Setelah ayahku, Muhammad Dollar Siagian, mantan guru Fisika SMP Negeri 1 Sipirok akhir tahun 1980-an, guru lain yang paling mudah dicerna saat mengajar adalah Bapak Ismed Siregar. Pak Ismed ini mengajarkan mata pelajaran Ilmu Pengetahuan Sosial (IPS).
Jika beliau yang akan masuk mengajar, hampir tidak ada satu pun siswa yang menggerutu. Apalagi cari-cari alasan untuk bolos atau langkah nekat lainnya. Semua ikut masuk ke dalam kelas. Mereka mnikmati materi pelajaran yang diberikan oleh guru senior yang murah senyum ini.
Dugaan saya waktu itu, usianya sudah lima puluh tahunan. Setiap dia mengajar, selalu menerangkan materi dengan lembut. Ia tak pernah marah ataupun menghukum siswanya. Jika ada siswa yang nakal, maka dia panggil dengan baik. Siswa itu diberi nasihat dengan penuh bijaksana.
Saya termasuk siswa yang dekat dengan beliau. Sebab setiap memberi kuis, saya selalu berlomba dengan teman-teman menjawabnya. Ada Nasruddin Koto, Elfina Sari Siregar, Faridah Ariyani Marpaung, Victor Hutabarat, Ikhwan Muharram Hutasuhut, Indra Samson Pohan, dan lain-lain. Di antara soal yang ditanya adalah nama-nama negara, bendera, ibu kota negara, transmigrasi, dan seterusnya. Hingga beliau hapal nama saya.

——————————

DAFTAR TUGAS:
1 - Tuliskan kembali bagian kenangan tentang Pak Ismed yang diawali kata-kata "Saya termasuk siswa" dan diakhiri "hapal nama saya.", lalu ubah "kuis" menjadi "pertanyaan".
2 - Dalam kenangan tentang Pak Ismed, mata pelajaran apa yang diajarkan oleh Bapak Ismed Siregar?
Baris-baris data sesudah ini tidak perlu dipakai.

BAHAN:
——————————

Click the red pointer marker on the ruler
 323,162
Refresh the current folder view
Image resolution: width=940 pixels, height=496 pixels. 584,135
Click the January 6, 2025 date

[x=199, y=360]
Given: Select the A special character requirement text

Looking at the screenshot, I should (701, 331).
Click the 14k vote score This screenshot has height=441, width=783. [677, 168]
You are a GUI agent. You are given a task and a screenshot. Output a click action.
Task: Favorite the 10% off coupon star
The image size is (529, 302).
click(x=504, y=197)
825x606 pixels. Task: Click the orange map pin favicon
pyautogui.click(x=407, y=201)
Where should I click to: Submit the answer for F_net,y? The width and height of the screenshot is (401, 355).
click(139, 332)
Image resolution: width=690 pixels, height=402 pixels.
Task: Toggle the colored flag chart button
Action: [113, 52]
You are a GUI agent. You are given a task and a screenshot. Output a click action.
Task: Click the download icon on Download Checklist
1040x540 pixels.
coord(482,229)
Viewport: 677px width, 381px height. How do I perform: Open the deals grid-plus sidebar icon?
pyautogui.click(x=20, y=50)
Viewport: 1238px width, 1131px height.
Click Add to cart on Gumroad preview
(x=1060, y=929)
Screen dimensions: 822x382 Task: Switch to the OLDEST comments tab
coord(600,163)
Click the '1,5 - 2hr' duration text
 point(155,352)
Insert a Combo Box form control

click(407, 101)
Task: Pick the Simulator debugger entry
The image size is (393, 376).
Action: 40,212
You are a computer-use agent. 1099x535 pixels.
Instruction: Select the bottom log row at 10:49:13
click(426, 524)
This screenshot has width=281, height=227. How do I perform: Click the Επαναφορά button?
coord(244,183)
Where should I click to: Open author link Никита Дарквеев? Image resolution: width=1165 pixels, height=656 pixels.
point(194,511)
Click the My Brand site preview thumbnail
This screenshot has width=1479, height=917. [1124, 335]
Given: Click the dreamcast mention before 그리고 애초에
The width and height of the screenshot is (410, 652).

——————————

JAWABAN SETIAP TUGAS:
1 -
Saya termasuk siswa yang dekat dengan beliau. Sebab setiap memberi pertanyaan, saya selalu berlomba dengan teman-teman menjawabnya. Ada Nasruddin Koto, Elfina Sari Siregar, Faridah Ariyani Marpaung, Victor Hutabarat, Ikhwan Muharram Hutasuhut, Indra Samson Pohan, dan lain-lain. Di antara soal yang ditanya adalah nama-nama negara, bendera, ibu kota negara, transmigrasi, dan seterusnya. Hingga beliau hapal nama saya.

2 - Ilmu Pengetahuan Sosial (IPS).